**WHAT IS NEEDED:** Taking the data below, please print only the lines from the line holding "[Weverse Shop] (14, 12)" to the line holding "Сертификация кругов шлифовальных", inclusive, with pictures omitted.

**DATA LISTING:**
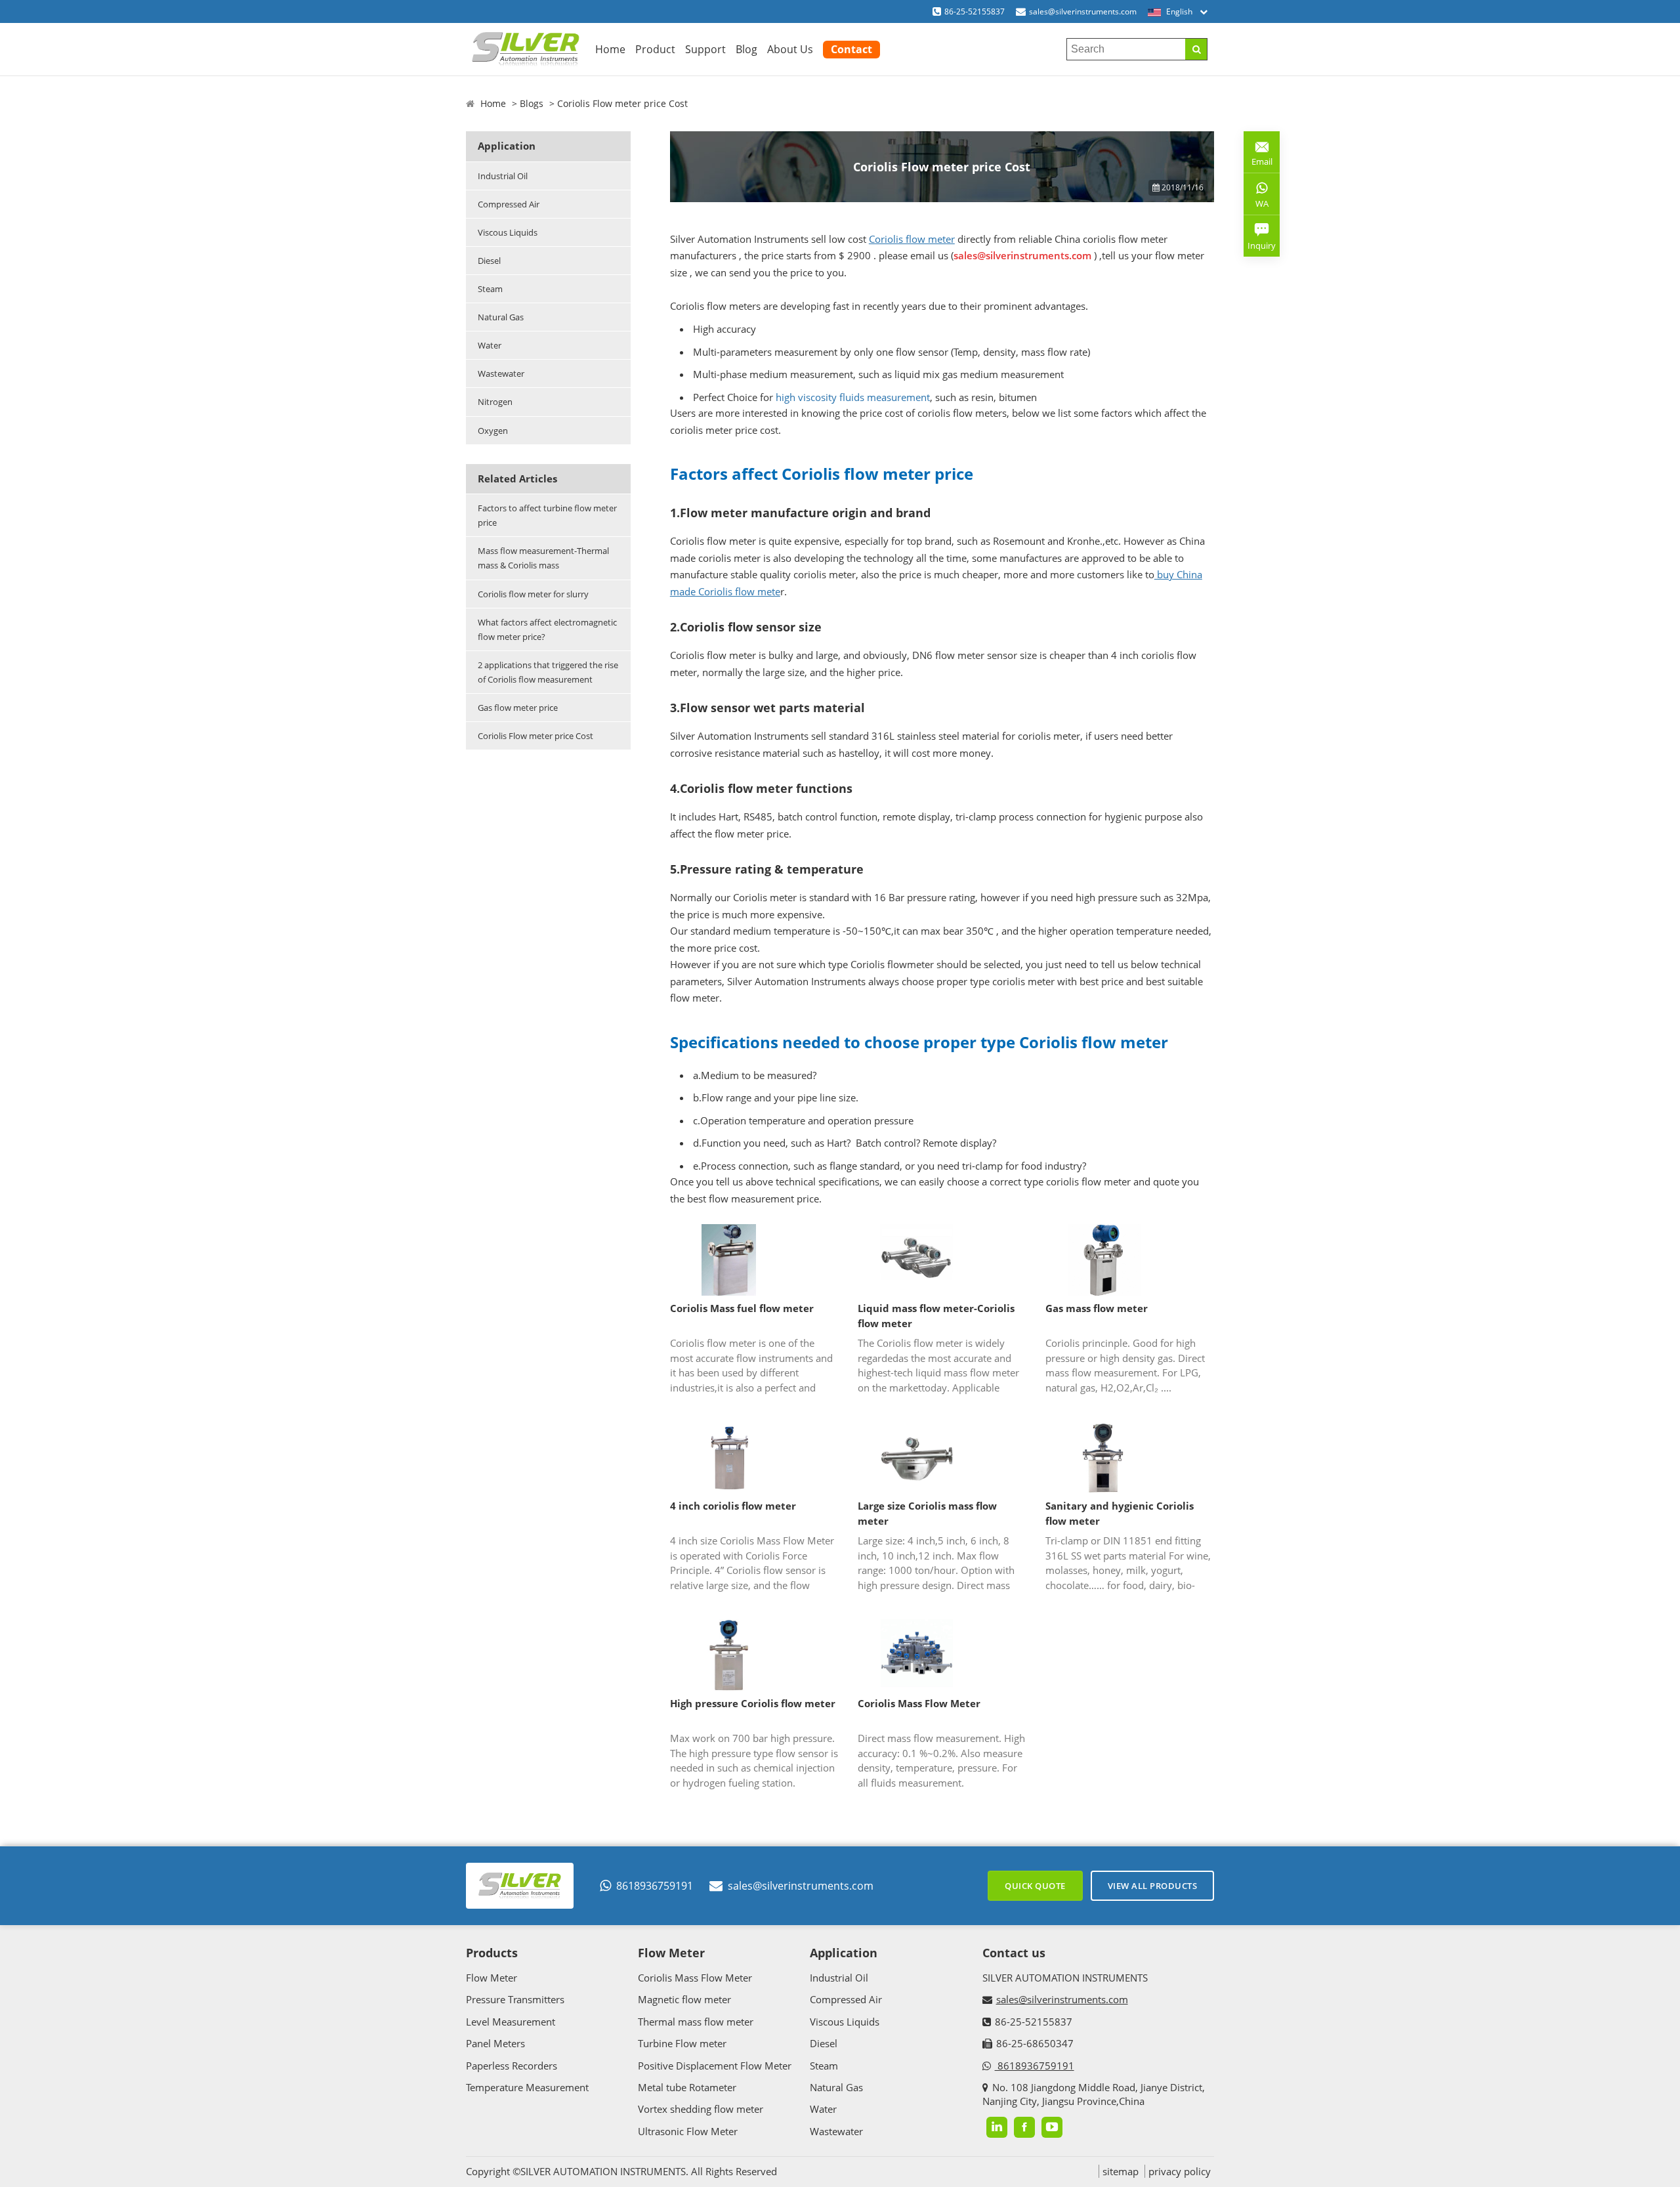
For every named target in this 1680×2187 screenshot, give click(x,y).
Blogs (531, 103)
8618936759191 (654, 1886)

==

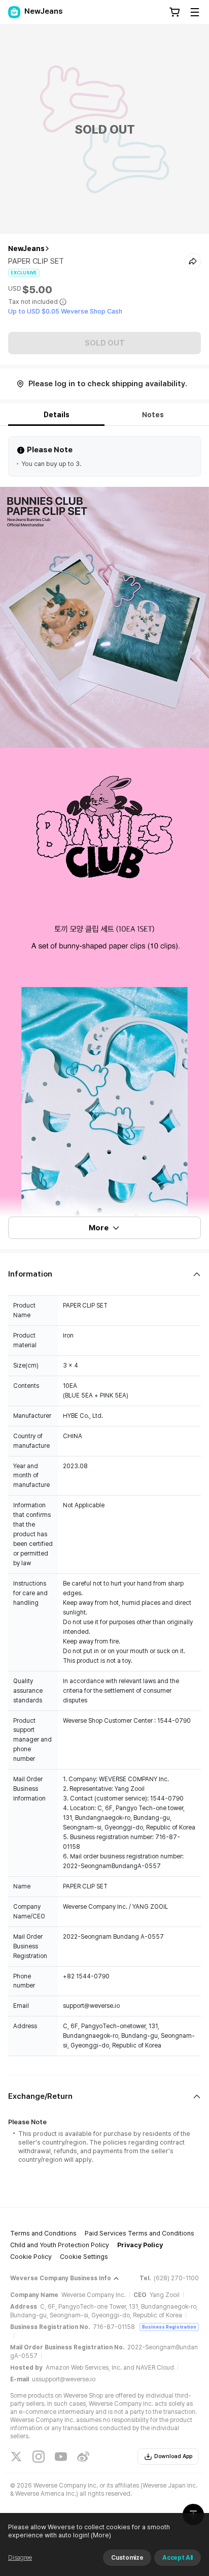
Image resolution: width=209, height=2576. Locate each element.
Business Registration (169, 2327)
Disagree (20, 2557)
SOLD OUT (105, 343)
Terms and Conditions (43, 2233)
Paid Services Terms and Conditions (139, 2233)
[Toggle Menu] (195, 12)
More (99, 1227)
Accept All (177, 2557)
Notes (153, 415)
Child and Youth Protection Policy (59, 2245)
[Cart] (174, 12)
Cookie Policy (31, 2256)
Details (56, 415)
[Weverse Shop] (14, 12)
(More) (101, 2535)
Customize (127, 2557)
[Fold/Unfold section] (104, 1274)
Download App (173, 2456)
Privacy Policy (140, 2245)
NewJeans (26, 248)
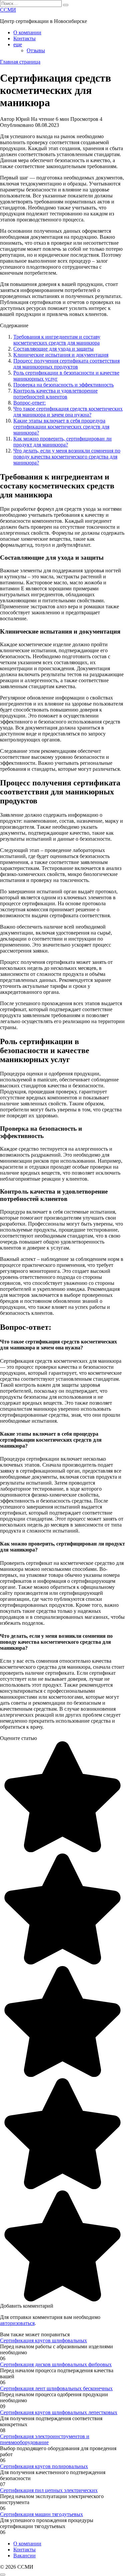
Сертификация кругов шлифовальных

--

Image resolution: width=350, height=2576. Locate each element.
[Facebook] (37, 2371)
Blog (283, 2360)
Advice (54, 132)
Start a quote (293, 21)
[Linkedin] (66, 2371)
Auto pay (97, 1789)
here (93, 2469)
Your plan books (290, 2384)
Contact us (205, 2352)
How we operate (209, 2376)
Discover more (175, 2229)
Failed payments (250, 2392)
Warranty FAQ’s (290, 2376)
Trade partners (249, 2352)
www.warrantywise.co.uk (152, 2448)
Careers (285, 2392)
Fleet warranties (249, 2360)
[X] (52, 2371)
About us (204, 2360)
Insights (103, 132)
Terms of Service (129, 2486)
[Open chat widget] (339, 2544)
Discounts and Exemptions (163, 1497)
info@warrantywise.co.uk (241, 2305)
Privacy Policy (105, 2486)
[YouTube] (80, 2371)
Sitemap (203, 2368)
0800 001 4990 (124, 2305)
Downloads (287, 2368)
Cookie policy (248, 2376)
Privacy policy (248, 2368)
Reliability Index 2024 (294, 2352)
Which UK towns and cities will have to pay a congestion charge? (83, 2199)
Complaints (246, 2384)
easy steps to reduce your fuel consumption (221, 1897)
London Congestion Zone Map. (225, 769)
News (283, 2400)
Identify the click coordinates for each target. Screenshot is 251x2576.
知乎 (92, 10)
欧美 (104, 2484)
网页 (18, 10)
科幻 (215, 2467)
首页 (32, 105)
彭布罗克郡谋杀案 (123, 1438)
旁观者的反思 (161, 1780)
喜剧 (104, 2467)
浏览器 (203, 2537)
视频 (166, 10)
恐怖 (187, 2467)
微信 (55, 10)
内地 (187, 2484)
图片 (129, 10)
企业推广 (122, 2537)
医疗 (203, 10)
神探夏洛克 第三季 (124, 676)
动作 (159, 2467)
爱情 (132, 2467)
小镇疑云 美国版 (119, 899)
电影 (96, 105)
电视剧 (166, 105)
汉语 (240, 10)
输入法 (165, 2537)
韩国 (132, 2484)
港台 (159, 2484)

**ANSWER BELOW:**
[Weverse Shop] (14, 12)
(More) (101, 2535)
Customize (127, 2557)
[Fold/Unfold section] (104, 1274)
Download App (173, 2456)
Privacy Policy (140, 2245)
NewJeans (26, 248)
Сертификация кругов шлифовальных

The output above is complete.